そのことに不満を持つ者もいるだろうが、それを口に出すことは貴族としての資質を疑われることになるため、表立って褒美を要求することはない。
もっとも歴代のマルクトホーフェン侯爵は裏で多額の褒賞を要求し、国王が自ら与えたという形で領地や免税などの特権を得ている。

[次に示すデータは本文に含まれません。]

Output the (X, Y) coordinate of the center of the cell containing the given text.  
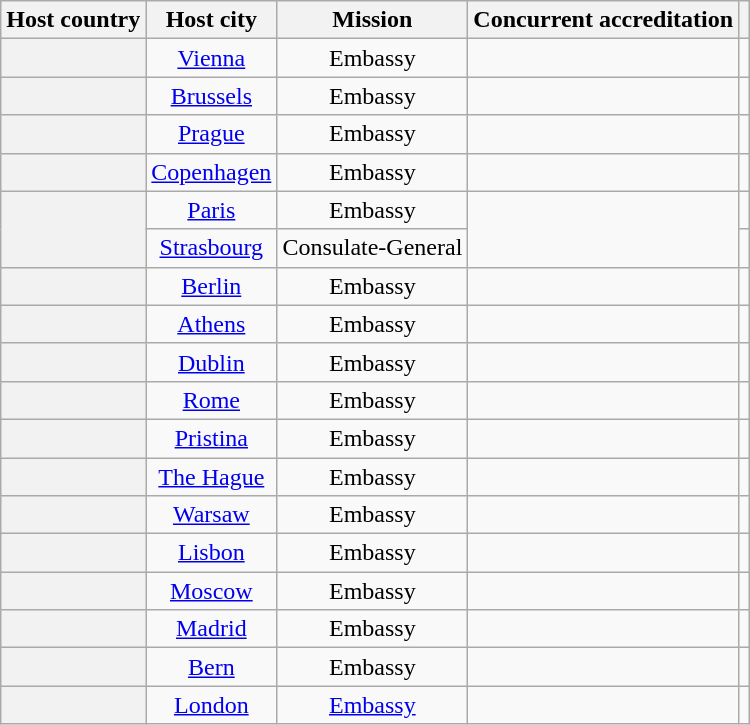
Rome (212, 400)
Host city (212, 20)
Berlin (212, 286)
Pristina (212, 438)
Warsaw (212, 515)
Brussels (212, 96)
Athens (212, 324)
Moscow (212, 591)
Consulate-General (372, 248)
Vienna (212, 58)
Strasbourg (212, 248)
Host country (74, 20)
Paris (212, 210)
Lisbon (212, 553)
The Hague (212, 477)
Bern (212, 667)
Prague (212, 134)
Copenhagen (212, 172)
Concurrent accreditation (604, 20)
London (212, 705)
Mission (372, 20)
Dublin (212, 362)
Madrid (212, 629)
Locate the cell with the specified text and output its [x, y] center coordinate. 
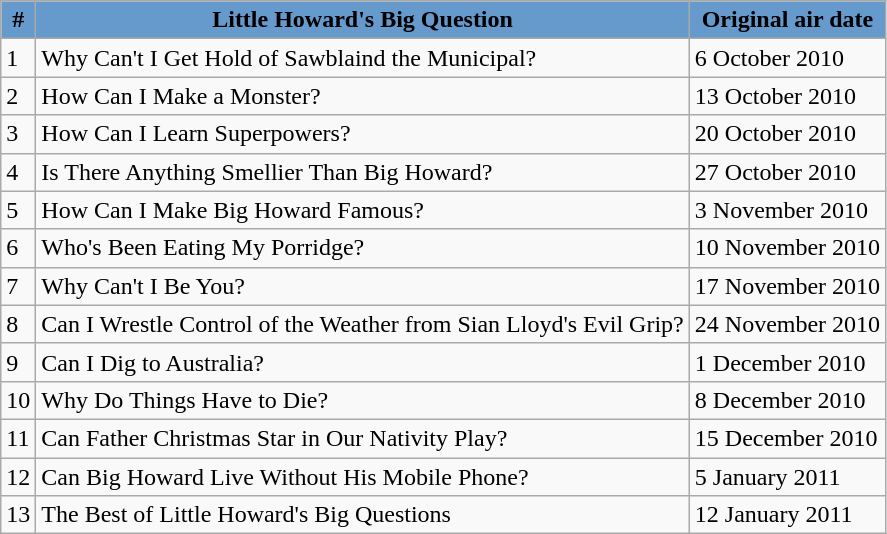
8 December 2010 [787, 400]
12 January 2011 [787, 515]
13 October 2010 [787, 96]
Why Do Things Have to Die? [362, 400]
3 November 2010 [787, 210]
12 [18, 477]
Is There Anything Smellier Than Big Howard? [362, 172]
10 [18, 400]
8 [18, 324]
The Best of Little Howard's Big Questions [362, 515]
Why Can't I Get Hold of Sawblaind the Municipal? [362, 58]
13 [18, 515]
5 January 2011 [787, 477]
Who's Been Eating My Porridge? [362, 248]
5 [18, 210]
Can I Dig to Australia? [362, 362]
15 December 2010 [787, 438]
10 November 2010 [787, 248]
11 [18, 438]
# [18, 20]
Can I Wrestle Control of the Weather from Sian Lloyd's Evil Grip? [362, 324]
7 [18, 286]
1 December 2010 [787, 362]
4 [18, 172]
1 [18, 58]
Why Can't I Be You? [362, 286]
Original air date [787, 20]
Can Father Christmas Star in Our Nativity Play? [362, 438]
3 [18, 134]
27 October 2010 [787, 172]
Little Howard's Big Question [362, 20]
20 October 2010 [787, 134]
17 November 2010 [787, 286]
How Can I Make a Monster? [362, 96]
9 [18, 362]
2 [18, 96]
How Can I Make Big Howard Famous? [362, 210]
How Can I Learn Superpowers? [362, 134]
6 [18, 248]
Can Big Howard Live Without His Mobile Phone? [362, 477]
6 October 2010 [787, 58]
24 November 2010 [787, 324]
Pinpoint the cell where the given text exists, returning its (x, y) midpoint coordinate. 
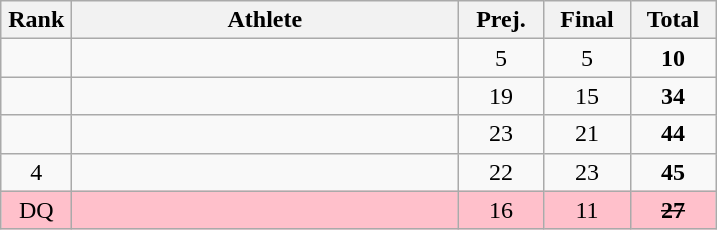
DQ (36, 210)
Rank (36, 20)
27 (673, 210)
44 (673, 134)
Final (587, 20)
34 (673, 96)
15 (587, 96)
19 (501, 96)
Athlete (265, 20)
21 (587, 134)
16 (501, 210)
22 (501, 172)
45 (673, 172)
10 (673, 58)
Total (673, 20)
11 (587, 210)
4 (36, 172)
Prej. (501, 20)
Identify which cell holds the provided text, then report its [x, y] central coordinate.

「それは存じております。ですので、今回の戦いで失った兵士の代わりに、獣人たちを労働力として提供してほしいと要求するのです。元々扱いが明確でないのですから、国防のために必要だと言われれば、拒否しにくいでしょう」
「しかし、それでは獣人たちとの約束を破ることになるぞ。彼らは同胞たちが多くいるラウシェンバッハ子爵領に行けると思っている。一族が揃わなくとも、同胞がいる場所であれば安心できると考えているのなら、期待を裏切ることになるが」
その点は考えてあったので、すぐに答えていく。
「閣下が獣人たちを受け取ったら、ラウシェンバッハ子爵領に送り込めばよいのです。幸い、私は閣下の娘婿となりますから、娘が住むことになる子爵領を発展させるために、獣人たちを譲ったということにすれば、大きな問題にはならないでしょう」
今のところ私とイリスの結婚は来年の六月頃に予定されている。そのため、伯爵が子爵領の発展に興味を示してもおかしな話ではない。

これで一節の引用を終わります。